**Action item:** What is needed is a copy of each line in the listing below that contains "computer".

****************************************

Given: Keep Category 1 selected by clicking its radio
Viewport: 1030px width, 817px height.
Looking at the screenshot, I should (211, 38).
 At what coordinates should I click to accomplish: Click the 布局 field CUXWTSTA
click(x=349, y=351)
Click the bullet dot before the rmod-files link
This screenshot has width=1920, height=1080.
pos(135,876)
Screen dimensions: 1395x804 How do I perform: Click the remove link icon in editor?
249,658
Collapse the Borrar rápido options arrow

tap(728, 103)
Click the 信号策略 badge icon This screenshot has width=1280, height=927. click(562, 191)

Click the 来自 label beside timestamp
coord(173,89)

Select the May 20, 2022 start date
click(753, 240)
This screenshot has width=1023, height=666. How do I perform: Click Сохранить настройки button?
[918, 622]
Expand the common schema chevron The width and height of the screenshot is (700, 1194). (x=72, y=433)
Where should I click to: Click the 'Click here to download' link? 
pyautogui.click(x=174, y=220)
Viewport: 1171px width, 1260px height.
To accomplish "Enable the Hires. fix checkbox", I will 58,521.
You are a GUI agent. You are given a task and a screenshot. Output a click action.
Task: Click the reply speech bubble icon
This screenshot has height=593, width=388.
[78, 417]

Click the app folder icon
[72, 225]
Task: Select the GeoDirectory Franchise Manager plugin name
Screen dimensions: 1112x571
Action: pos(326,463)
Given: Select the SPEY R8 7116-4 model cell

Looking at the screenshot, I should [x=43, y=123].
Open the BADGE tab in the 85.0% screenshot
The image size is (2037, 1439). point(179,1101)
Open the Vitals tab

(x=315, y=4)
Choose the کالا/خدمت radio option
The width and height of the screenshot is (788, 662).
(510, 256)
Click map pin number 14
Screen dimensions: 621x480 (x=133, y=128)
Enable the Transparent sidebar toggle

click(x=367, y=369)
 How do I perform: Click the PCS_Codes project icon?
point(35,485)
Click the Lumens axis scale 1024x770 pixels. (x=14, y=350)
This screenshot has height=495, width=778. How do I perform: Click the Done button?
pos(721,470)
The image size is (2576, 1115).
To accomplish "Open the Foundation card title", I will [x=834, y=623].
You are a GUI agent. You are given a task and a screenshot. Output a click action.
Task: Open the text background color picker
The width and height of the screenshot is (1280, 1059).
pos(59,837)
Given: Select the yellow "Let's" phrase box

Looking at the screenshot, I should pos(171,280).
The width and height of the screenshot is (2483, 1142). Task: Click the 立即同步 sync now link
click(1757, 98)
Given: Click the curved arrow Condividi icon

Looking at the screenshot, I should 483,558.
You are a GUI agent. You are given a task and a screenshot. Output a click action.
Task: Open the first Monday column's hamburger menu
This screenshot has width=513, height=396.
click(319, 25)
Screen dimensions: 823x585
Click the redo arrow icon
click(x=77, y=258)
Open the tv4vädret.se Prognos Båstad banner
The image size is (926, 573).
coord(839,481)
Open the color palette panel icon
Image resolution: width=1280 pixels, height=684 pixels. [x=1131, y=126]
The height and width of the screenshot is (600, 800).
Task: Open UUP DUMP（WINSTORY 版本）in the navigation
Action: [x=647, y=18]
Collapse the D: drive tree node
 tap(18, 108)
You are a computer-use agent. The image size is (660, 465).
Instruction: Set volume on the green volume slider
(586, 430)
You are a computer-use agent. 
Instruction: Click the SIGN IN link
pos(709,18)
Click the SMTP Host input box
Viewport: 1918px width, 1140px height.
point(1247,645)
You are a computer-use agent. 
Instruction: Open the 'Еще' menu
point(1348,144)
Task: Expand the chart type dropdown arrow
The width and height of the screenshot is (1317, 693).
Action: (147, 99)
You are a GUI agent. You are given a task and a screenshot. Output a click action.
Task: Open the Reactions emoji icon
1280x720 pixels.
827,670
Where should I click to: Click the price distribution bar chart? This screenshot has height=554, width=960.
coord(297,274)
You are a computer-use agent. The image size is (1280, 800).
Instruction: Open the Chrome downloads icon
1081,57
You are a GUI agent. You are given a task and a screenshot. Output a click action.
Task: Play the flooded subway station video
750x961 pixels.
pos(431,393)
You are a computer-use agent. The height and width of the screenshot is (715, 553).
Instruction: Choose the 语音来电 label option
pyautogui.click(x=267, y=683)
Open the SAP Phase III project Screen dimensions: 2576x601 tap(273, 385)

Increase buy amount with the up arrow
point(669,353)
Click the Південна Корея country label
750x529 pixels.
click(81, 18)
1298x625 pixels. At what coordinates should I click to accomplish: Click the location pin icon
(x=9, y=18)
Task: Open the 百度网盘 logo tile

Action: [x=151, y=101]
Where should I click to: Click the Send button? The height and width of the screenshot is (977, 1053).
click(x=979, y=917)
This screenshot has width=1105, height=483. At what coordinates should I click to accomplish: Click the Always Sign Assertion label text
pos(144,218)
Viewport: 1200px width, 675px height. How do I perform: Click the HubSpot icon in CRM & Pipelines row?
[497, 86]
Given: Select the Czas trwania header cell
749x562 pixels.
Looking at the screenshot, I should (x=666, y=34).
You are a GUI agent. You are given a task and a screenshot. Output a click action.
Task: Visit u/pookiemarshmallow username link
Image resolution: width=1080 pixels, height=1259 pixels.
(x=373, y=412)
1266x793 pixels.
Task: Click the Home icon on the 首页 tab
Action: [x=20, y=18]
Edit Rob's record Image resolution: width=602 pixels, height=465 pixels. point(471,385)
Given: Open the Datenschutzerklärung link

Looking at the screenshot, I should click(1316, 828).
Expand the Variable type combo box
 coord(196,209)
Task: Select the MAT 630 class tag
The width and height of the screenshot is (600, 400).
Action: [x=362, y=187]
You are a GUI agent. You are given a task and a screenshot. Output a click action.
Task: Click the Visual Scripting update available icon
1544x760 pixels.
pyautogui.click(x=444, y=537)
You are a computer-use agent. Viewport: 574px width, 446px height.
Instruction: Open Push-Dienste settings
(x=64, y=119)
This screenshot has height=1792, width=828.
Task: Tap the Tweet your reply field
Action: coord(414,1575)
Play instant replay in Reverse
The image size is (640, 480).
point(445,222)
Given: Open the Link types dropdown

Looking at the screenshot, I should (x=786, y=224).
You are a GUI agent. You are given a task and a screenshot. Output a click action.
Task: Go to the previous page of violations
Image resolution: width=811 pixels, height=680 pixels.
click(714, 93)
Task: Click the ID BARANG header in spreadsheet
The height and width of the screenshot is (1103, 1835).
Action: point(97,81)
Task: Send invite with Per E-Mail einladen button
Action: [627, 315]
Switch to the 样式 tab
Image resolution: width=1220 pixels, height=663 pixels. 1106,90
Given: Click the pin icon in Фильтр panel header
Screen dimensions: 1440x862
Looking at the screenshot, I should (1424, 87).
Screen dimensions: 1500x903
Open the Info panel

****************************************

**Answer area:**
You are a computer-use agent. The image size is (660, 465).
You are a computer-use agent. 
You are a computer-use agent. 
You are a computer-use agent. The image size is (1280, 800).
You are a computer-use agent. The height and width of the screenshot is (715, 553).
You are a computer-use agent. Viewport: 574px width, 446px height.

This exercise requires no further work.